United States District Court, D. Idaho

May 24, 2019

THOMAS MAHONEY, as representative, Plaintiff,
v.
EMERSON ELECTRIC CO.; EMERSUB XCI, INC. and PAKSENSE, INC., Defendant,

          MEMORANDUM DECISION AND ORDER RE: PLAINTIFF'S MOTION TO REMAND (DOCKET NO. 11)

          Ronald E. Bush, Chief U.S. Magistrate Judge.

         Pending before the Court is Plaintiff's Motion to Remand (Dkt. No. 11). Having carefully considered the record, participated in oral argument, and otherwise being fully advised, the Court enters the following Memorandum Decision and Order:

         I. GENERAL BACKGROUND

         Plaintiff Thomas Mahoney (“Mahoney”) represents the former stockholders, optionholders, and warrantholders (collectively the “Securityholders”) of Defendant PakSense, Inc. (“PakSense”) - PakSense is in the business of creating “temperature monitoring solution products” used by manufacturers, distributors, and retailers to monitor the environmental conditions of perishable goods throughout the produce supply chain. See Compl., ¶¶ 8-10 (Dkt. No. 1-2). On August 2, 2016, Mahoney, PakSense, and Defendants Emerson Electric Co. (“Emerson”) and Emersub XCI (“Emersub”) [1] entered into an Agreement and Plan of Merger (the “Merger Agreement”), whereby Emersub merged into PakSense, with PakSense surviving as a direct and wholly-owned subsidiary of Emerson. See id. at ¶¶ 11 & 17.

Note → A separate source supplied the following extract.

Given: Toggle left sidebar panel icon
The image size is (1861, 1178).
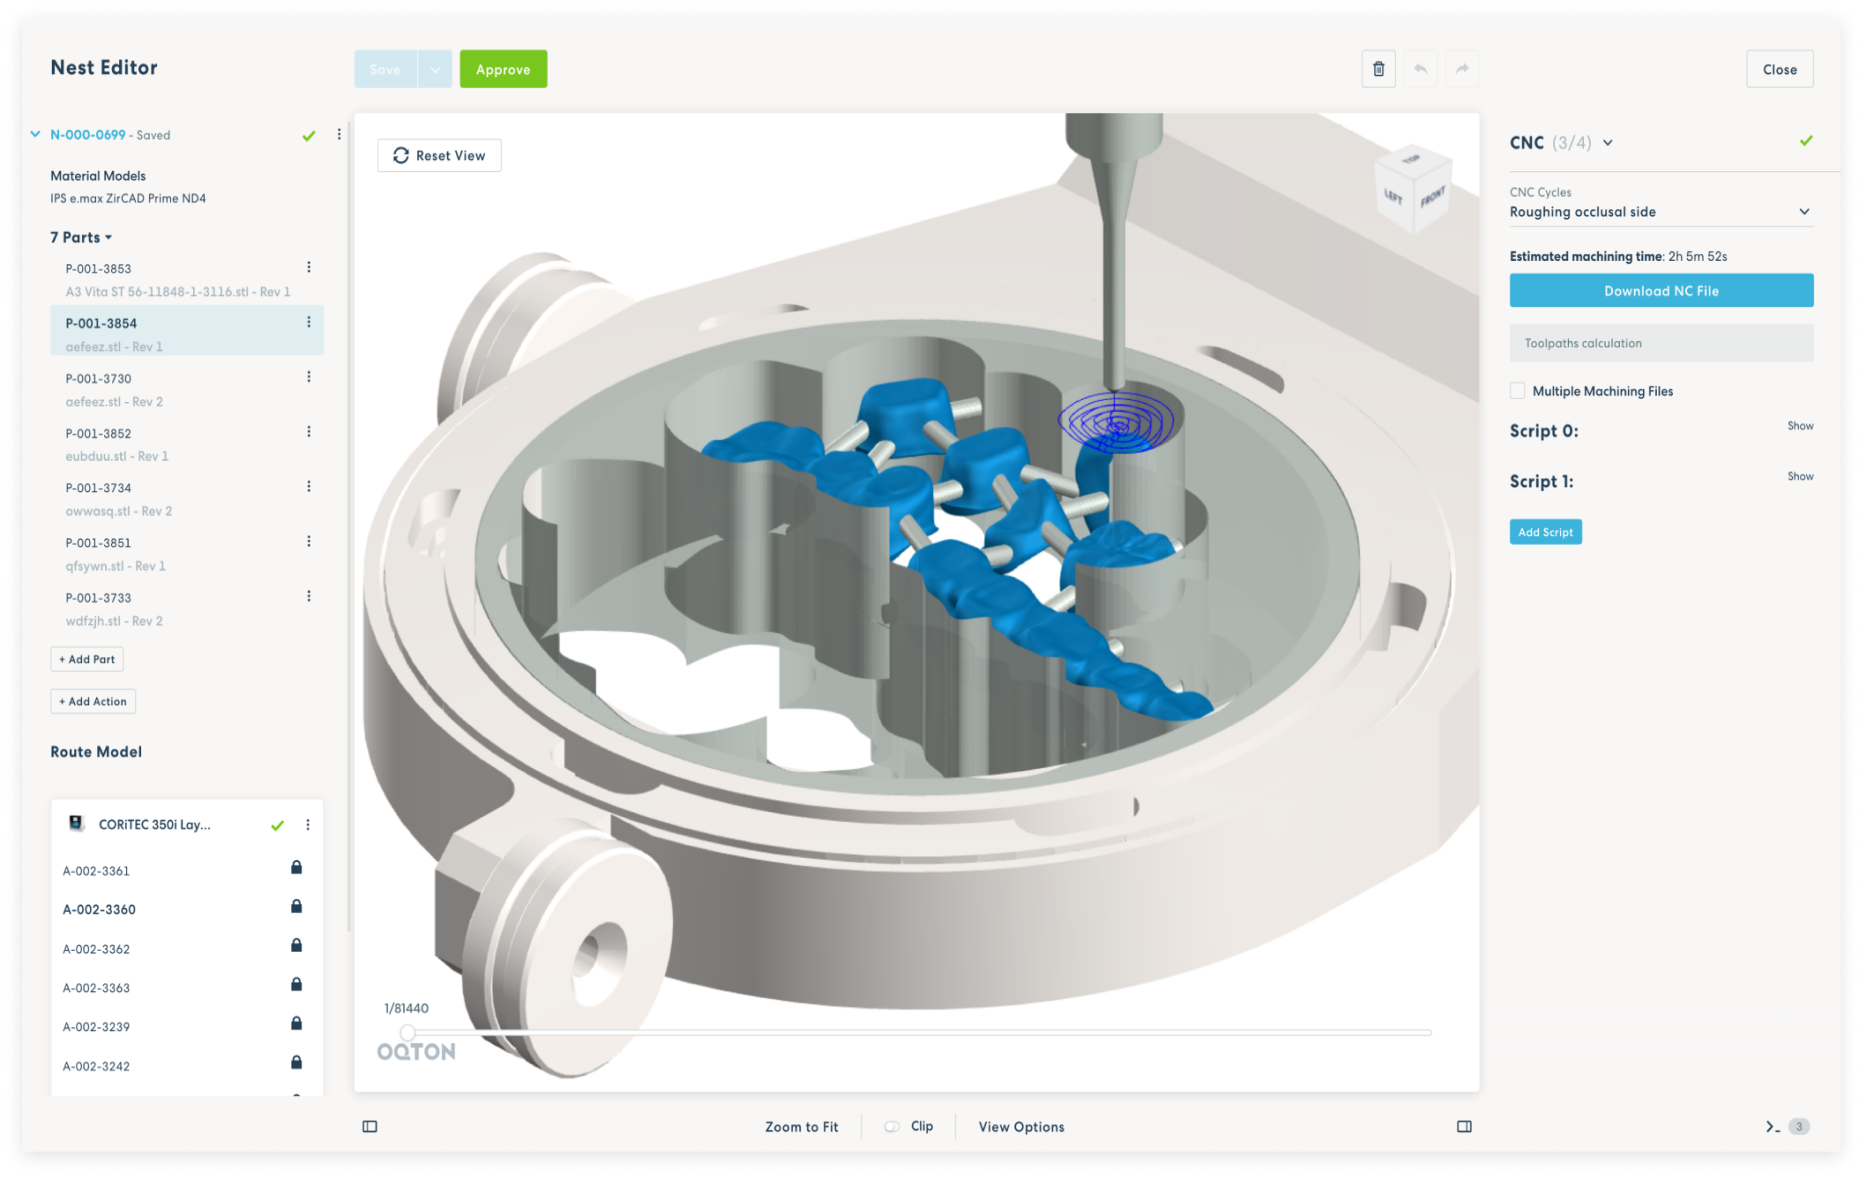Looking at the screenshot, I should pos(370,1127).
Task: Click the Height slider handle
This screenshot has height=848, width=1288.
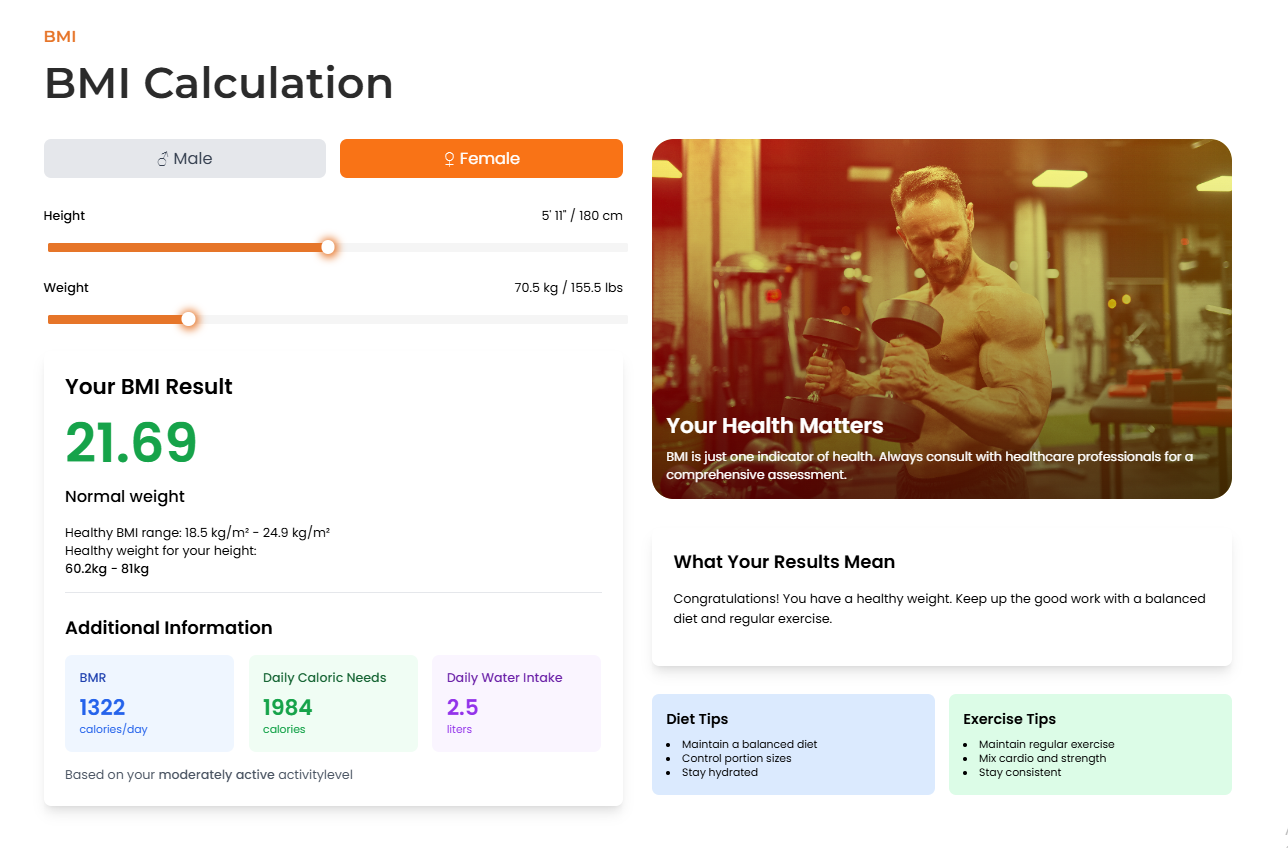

         According to Mahoney, “[t]his action arises from Defendants' breach of [the Merger Agreement].” Mem. ISO Mot. to Remand, p. 1 (Dkt. No. 11-1). Specifically, under the terms of the Merger Agreement, the Securityholders were to receive up to $15 million in additional consideration via “earn-out” payments based on PakSense's performance in the three years (2017, 2018, and 2019) following the merger. See Compl., ¶¶ 19-24 (Dkt. No. 1-2).[2] Except, around the time of the merger (and unbeknownst to the Securityholders who voted to approve the merger), Emerson was simultaneously in negotiations to acquire (and ultimately did acquire) PakSense's direct competitor, Locus Traxx. See id. at ¶¶ 26-31. The practical effect of Emerson's acquisition of Locus Traxx - with Emerson selling both PakSense and Locus Traxx product lines - was a dilution of PakSense's product sales over time. See id. at ¶¶ 38-39 (“Emerson Cargo Solutions[3] sold products from both PakSense[ ] and Locus Traxx. Emerson Cargo Solutions sold Locus Traxx product that supplanted or displaced one or more PakSense[ ] products.”). In turn, despite Emerson's previous representations that all sales, including those involving Locus Traxx products, would count toward the Securityholders' earn-out payment calculations, they did not, with Emerson sending notice on January 24, 2018 that PakSense sales did not meet the 80% threshold of forecasted performance for 2017. See id. at ¶¶ 34, 40-43. Therefore, under the terms of the Merger Agreement, the Securityholders did not receive the first of the three possible earn-out payments. See id.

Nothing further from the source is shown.